# fermenting honey



## Ben Brewcat (Oct 27, 2004)

Depends a bit. If it _just_ started fermenting, you'll probably be just fine. The risk is that as fermentation progresses, the byproducts of the ferment may be producing flavors that, in sufficient strength, may have a detectable flavor. Or not. I'd certainly pasteurize, sulfite or boil the must. It's a minor gamble now, since there's little else you'd use the honey for unless there's a HUGE bakesale on the horizon







. I'd avoid a delicate, traditional mead nonetheless: try instead a spiced metheglin, sack mead, melomel or something similarly assertive.

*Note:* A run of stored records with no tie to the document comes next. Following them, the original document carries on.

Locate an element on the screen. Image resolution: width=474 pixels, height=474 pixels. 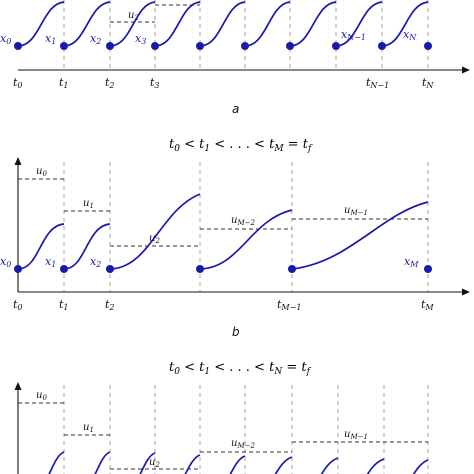
state-label: xN−1 is located at coordinates (354, 35).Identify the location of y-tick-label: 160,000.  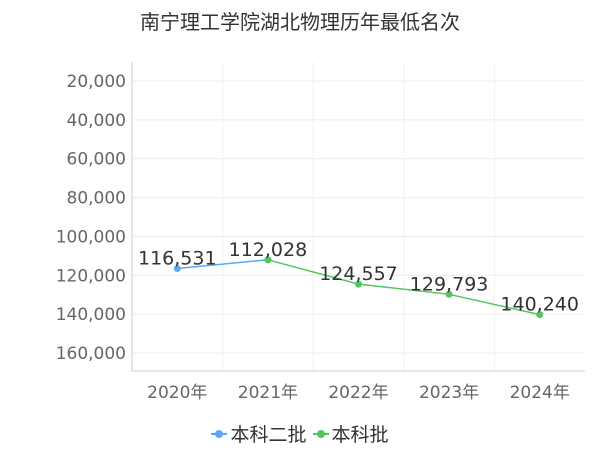
(91, 354).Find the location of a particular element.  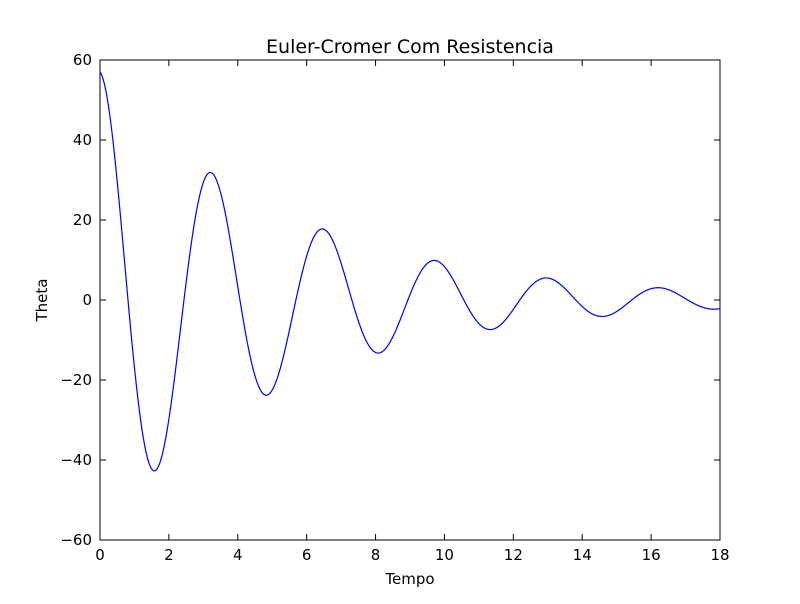

x-tick-label: 14 is located at coordinates (582, 555). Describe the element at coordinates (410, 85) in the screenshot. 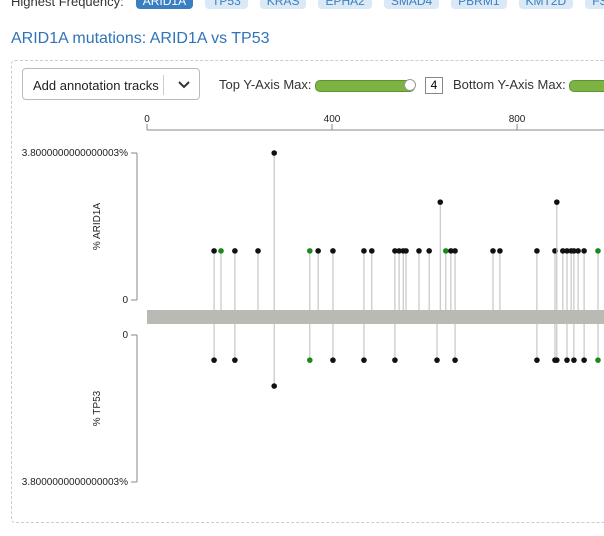

I see `slider-knob` at that location.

I've made beers with malt extract (a sugary syrup at about 18% moisture, sound familiar?) that had started to ferment that was just fine. I've also tasted some that you knew right away; kinda sour and funky and not in a good way. I'd say go for it, go big and see what happens!


----------



## Aspera (Aug 1, 2005)

Technically mead contains ethanol. Most spontaneous fermentations of undiluted honey are done by species of microbes that can survive in water deprived environments. These are called hyperosmotic yeasts, and do not usually produce large amounts of ethanol (they don't need to, the honey supresses the competition on its own).


----------



## whitebark (Jul 14, 2004)

Thanks,

I have no idea as to how long it was fermenting for. But I did boil the must - only shortly, and I did use sulphite to begin the process. It appears to be responding well to the yeast I added since.


----------



## whitebark (Jul 14, 2004)

Thanks,

I have no idea as to how long it was fermenting for. But I did boil the must - only shortly, and I did use sulphite to begin the process. It appears to be responding well to the yeast I added since.


----------